Here is another source for a bench power supply with various output voltages: Homebrew LV and HV power supplies from hamfests. These were often built up to be rack panel mounted. I picked up a couple of these at our Lincoln hamfest. One was complete with panel and the other was just a chassis with only the HV oil caps remaining and a few other parts. The iron was all gone as well as the 866A rectifiers. Even the panel light bulbs were gone!  

The other chassis/panel is complete with a 5Z3 LV rectifier and 1970s era solid state 866A replacements. Just recently I got this one cleaned up and checked out. No front panel controls or pilot lamps on this one. Everything is on the back lip of the chassis. Separate power cords for HV and LV. I disconnected the HV power cord for now so I won't plug it in by accident.

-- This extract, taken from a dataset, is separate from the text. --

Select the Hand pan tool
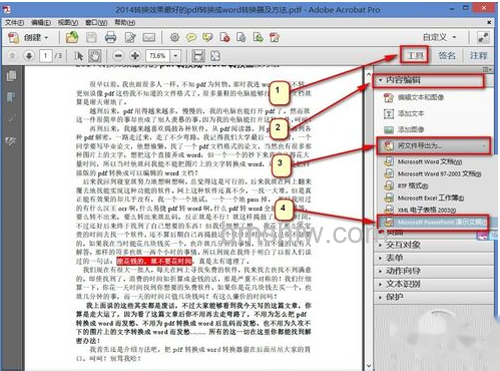 point(95,56)
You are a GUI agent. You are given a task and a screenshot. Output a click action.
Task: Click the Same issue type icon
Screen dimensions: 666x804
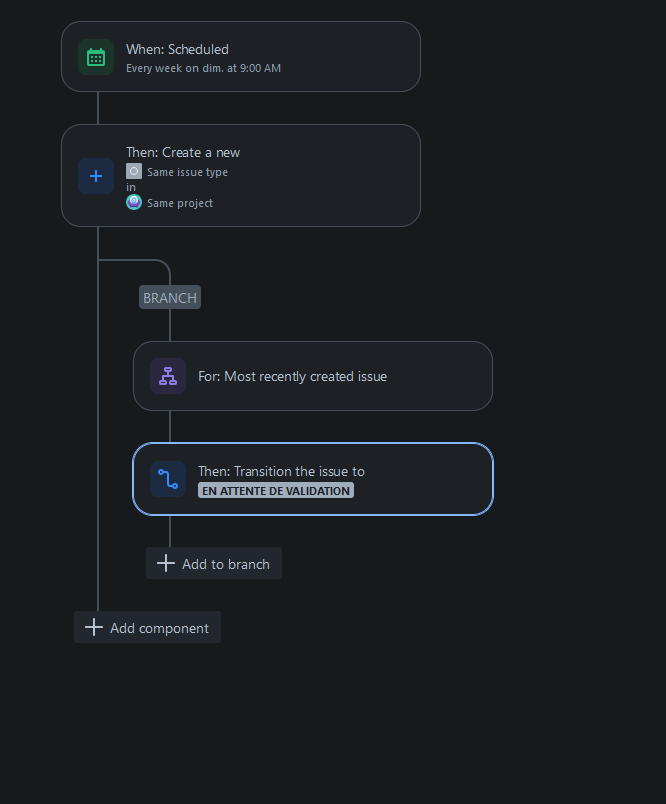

Not sure of the HV available here as I can't make out the markings on the Inca HV plate transformer. There are (2) sets of taps for the HV. The HV oil filter cap voltage rating would be a clue but its paper label has come off and long gone now. I will measure its capacitance later-that and the physical size is a clue-also the voltage rating can be estimated by the size of the terminal insulators on the top of the can. Also the builder had used a filament transformer for the 866A tubes that was not rated high enough (most have a 10,000V insulation rating) so I disconnected it as it was not needed with the replacement rectifiers anyway.

Well, I fired up the LV side and took a voltage few readings with a DMM after having done some Ohm meter checks of the wiring, etc.. The unloaded DC voltage was rather high at about 450 volts and that is just with a 5H filter choke in the circuit and no filter caps as yet. I plan to use the LV side with a variac to vary the output voltage as needed. I may have to replace the 5Z3 with a solid state rectifier as the filament winding is also on the LV power transformer. But I just remembered that there is separate 5V filament transformer on the chassis that I could rewire to power the 5Z3 filament. 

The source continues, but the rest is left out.